A bem da verdade, os resultados eram pequenos porque éramos pouco numerosos, porque os objetivos sociais pelos quais se queria fazer a revolução eram desconhecidos e rejeitados pelo conjunto da população; porque, em suma, “os tempos não estavam maduros”.
Mas a vontade de preparar a insurreição existia e ela encontrava pouco a pouco o meio de realizá-la; a propaganda começava a tocar mais pessoas e a dar seus frutos; “os tempos amadureciam”, o que em parte era devido à ação direta dos revolucionários e ainda mais à evolução econômica que, aguçando o conflito entre os trabalhadores e os patrões, desenvolvia a consciência deste conflito, do qual os revolucionários tiravam partido.
As esperanças colocadas na revolução social aumentavam, e parecia certo que através das lutas, das perseguições, das tentativas mais ou menos “inconsideradas” e infelizes, as paradas e as retomadas de atividade febril, chegar-se-ia, em um tempo bastante breve, a desencadear a explosão final e vitoriosa que deveria abater o regime político e econômico em vigor e abrir a via a uma evolução mais livre ruma a novas formas de vida em comum, fundada sobre a liberdade de todos, sobre a justiça para todos, sobre a fraternidade e a solidariedade para todos.
* * *
Mas o marxismo veio frear através de seus dogmas e de seu fatalismo o ímpeto voluntarista da juventude socialista (na época os anarquistas também se chamavam socialistas).
E infelizmente, com suas aparências científicas (estava-se em plena embriaguez cientificista), o marxismo ludibriou, atraiu e desviou a maioria dos anarquistas.

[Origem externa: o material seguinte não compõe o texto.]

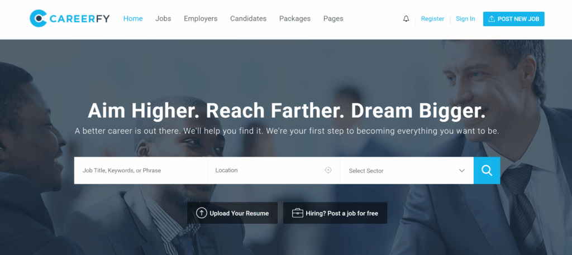Open the Select Sector dropdown field
The height and width of the screenshot is (255, 572).
tap(407, 171)
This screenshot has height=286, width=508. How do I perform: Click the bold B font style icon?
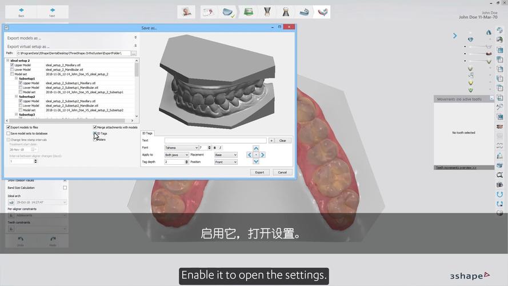[x=215, y=148]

Os marxistas puseram-se a dizer que “a revolução não se faz, ela surge”; diziam que o socialismo viria necessariamente seguindo “o curso natural e fatal das coisas” e que o fator político (a força, a violência posta ao serviço dos interesses econômicos) não tinha nenhuma importância, e o fator econômico determinava a vida social por completo. E, assim, a preparação da insurreição foi deixada de lado e praticamente abandonada.

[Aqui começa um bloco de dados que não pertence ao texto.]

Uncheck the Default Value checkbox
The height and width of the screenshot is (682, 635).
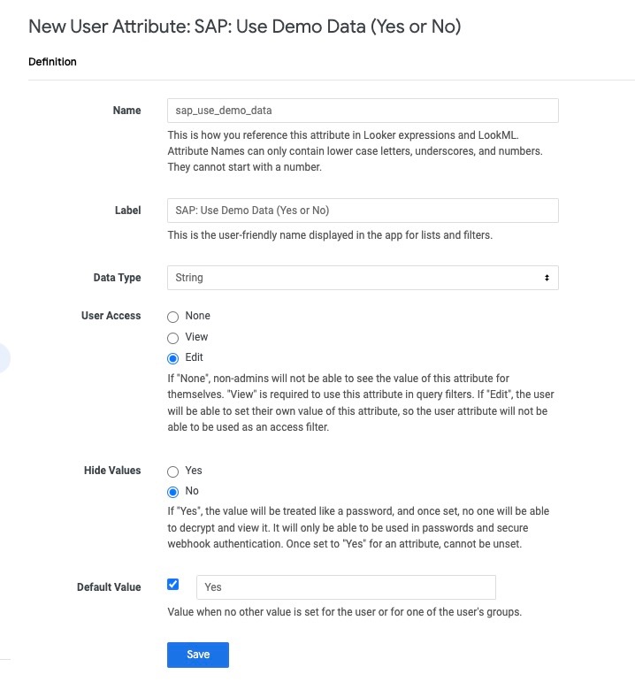click(172, 584)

Eu gostaria de observar que se os marxistas desprezavam toda luta política quando se tratava de uma luta que tendia à insurreição, eles decidiram repentinamente que a política era o principal meio, e quase o único, para fazer triunfar o socialismo, tão logo eles entreviram a possibilidade de entrar para o Parlamento e dar à luta política o sentido restritivo de luta eleitoral. E se aplicaram, assim, a apagar nas massas todo entusiasmo pela ação insurrecional.
Foi então que, diante deste estado de coisas e deste estado de espírito geral que a idéia da greve geral foi lançada e acolhida com entusiasmo por aqueles que não tinham confiança na ação parlamentar e que viam na greve geral uma via nova e promissora que se abria à ação popular.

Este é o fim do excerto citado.